Mr. Randall : I am a little confused. Article 130x says that the Community and member states should co-ordinate their policies and develop aid programmes in a co-operative way, based on joint action and so on. That is very laudable, but my hon. Friend seems to be saying that he wants the policies to be built into the treaty. Although what he says makes sense to me, I wonder whether it is appropriate for that level of policy detail to be incorporated in a treaty document of this kind.

Mr. Meacher : I agree. I said that it might well not be appropriate to incorporate such detail in the protocol or the text of the treaty. I am trying to explain that this section of the treaty reflects--or should reflect--the contents of the EC White Paper "Horizon 2000". I am commenting on what I consider to be the deficiencies and inadequacies of that. It is one thing to co-ordinate policies, but, if the policies involved are deficient--or, indeed, thoroughly inadequate--in important respects, and if their objectives are unclear or insufficiently high, co-ordination of those policies will be far from sufficient, even if the wording of the text is anodyne.

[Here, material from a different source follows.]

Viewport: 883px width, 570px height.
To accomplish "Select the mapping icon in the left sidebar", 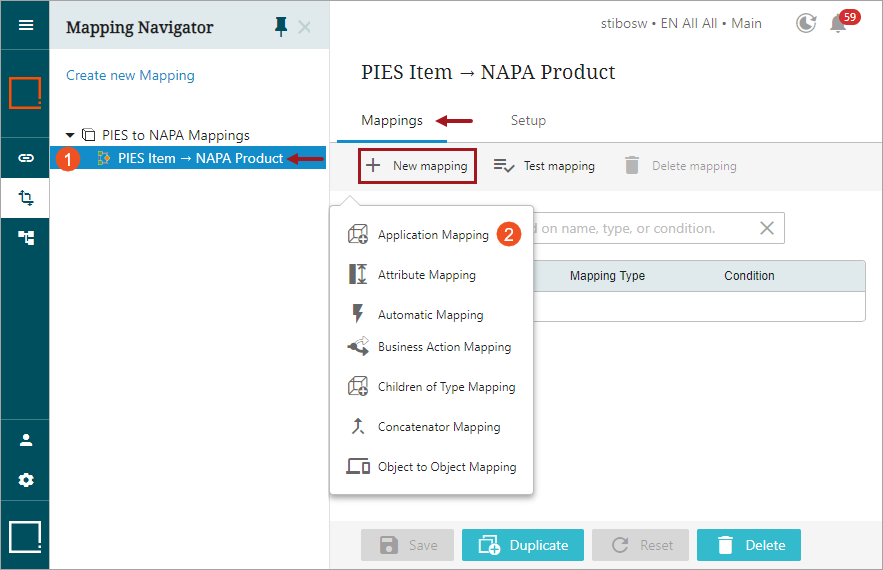I will click(x=25, y=198).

Mr. Derek Enright (Hemsworth) : Successive studies carried out by the Commission itself have recognised that a failure to co-ordinate has prevented the effective use of the aid that is there. I am thinking particularly of something that costs nothing--the way in which accounts are done for food aid. I do not mean emergency food aid ; it is important to distinguish between that and other types of aid. It is also important, however, to co-ordinate how such aid is accounted for between the United Nations, the various bilateral agreements and the Community. As I know only too well, the resources of countries that genuinely benefit from Community aid are being overstrained.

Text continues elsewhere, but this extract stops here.